PASSAGE FOR REVIEW -
■ ■ ■ ■

Understanding time–activity curve and time-integrated activity variations in radiopharmaceutical therapy challenge: Experience and results

Background

The process of determining/calculating the time–activity curve (TAC) for radiopharmaceutical therapy (RPT) is generally heavily dependent on user- and site-dependent steps (e.g., the number and schedule of measurement points to be used, selection of the fit function), each having a notable effect on the determination of the time-integrated activity coefficient (TIAC) and thus on the calculated absorbed dose. Despite the high clinical importance of absorbed doses, there is no consensus on the methodology for processing time–activity data or even a clear understanding of the influence of various uncertainties and user-dependent variations in personalized RPT dosimetry on the accuracy of TAC calculations.

Purpose

To address this critical unmet need, the time–activity curve and time-integrated activity variations (TACTIC) AAPM Grand Challenge was designed to explore the variations in TAC modeling for RPT applications.

Methods

Launched in January 2023, the TACTIC challenge consisted of three phases: i) warm-up phase (phase 0, to gain familiarity with the logistics and the modalities of the challenge), ii) TAC fitting based on data from individual patients (phase 1, rated to determine winner 1), and iii) TAC fitting using population-based data (phase 2, rated to determine winner 2). Based on the distributed synthetic biokinetic data of [¹⁷⁷Lu]Lu-PSMA-617 RPT (kidney, blood, and tumor), participants were asked to model the TAC and calculate the TIAC values for each of these tissues to the best of their ability. In addition, participants were requested to submit information about the fit function and fit optimization parameters. The best-performing team in each phase was determined on the basis of total root-mean-square error (RMSE) value across all three tissues.

■ ■ ■ ■

TASK LIST -
1: Please transcribe the part of the TACTIC challenge summary that starts with the words "To address this" and finishes with "for RPT applications.".
2: In the TACTIC challenge summary, what measure across all three tissues determined the best-performing team in each phase?

■ ■ ■ ■

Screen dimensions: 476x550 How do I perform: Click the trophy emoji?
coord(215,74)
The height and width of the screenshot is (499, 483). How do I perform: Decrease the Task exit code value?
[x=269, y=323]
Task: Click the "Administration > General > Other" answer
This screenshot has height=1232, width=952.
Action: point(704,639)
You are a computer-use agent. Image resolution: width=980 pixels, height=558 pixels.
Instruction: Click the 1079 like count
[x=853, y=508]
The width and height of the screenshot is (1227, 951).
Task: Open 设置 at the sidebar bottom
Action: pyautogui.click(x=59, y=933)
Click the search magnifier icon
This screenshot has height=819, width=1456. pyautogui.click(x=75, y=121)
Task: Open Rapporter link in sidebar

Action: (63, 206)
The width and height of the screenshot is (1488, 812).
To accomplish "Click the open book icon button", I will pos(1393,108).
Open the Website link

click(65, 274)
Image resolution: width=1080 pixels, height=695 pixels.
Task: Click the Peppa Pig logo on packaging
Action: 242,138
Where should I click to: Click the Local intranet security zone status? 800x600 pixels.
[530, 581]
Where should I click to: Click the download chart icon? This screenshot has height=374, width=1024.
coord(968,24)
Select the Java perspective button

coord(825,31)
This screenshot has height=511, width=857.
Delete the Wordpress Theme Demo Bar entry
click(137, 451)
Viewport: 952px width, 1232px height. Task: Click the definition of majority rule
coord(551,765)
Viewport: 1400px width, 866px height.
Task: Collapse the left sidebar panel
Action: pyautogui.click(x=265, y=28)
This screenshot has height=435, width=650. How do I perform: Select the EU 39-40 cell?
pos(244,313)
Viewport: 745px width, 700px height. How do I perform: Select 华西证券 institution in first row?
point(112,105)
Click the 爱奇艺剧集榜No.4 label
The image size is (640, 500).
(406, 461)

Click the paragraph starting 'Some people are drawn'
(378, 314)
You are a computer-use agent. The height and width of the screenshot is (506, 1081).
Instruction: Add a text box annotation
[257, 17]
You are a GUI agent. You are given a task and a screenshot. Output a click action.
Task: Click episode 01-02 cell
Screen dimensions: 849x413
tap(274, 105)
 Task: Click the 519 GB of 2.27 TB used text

■ ■ ■ ■

TASK RESPONSES -
1:
To address this critical unmet need, the time–activity curve and time-integrated activity variations (TACTIC) AAPM Grand Challenge was designed to explore the variations in TAC modeling for RPT applications.

2: The total root-mean-square error (RMSE) value